### Saved entries
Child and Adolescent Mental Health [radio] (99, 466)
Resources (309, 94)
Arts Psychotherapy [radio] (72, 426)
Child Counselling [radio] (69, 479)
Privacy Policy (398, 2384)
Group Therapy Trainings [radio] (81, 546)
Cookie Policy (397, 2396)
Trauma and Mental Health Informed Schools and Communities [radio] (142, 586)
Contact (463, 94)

### Your goal
Among the lines of the data, find every one that holds "Mental" and copy it.

### Result
Child and Adolescent Mental Health [radio] (99, 466)
Trauma and Mental Health Informed Schools and Communities [radio] (142, 586)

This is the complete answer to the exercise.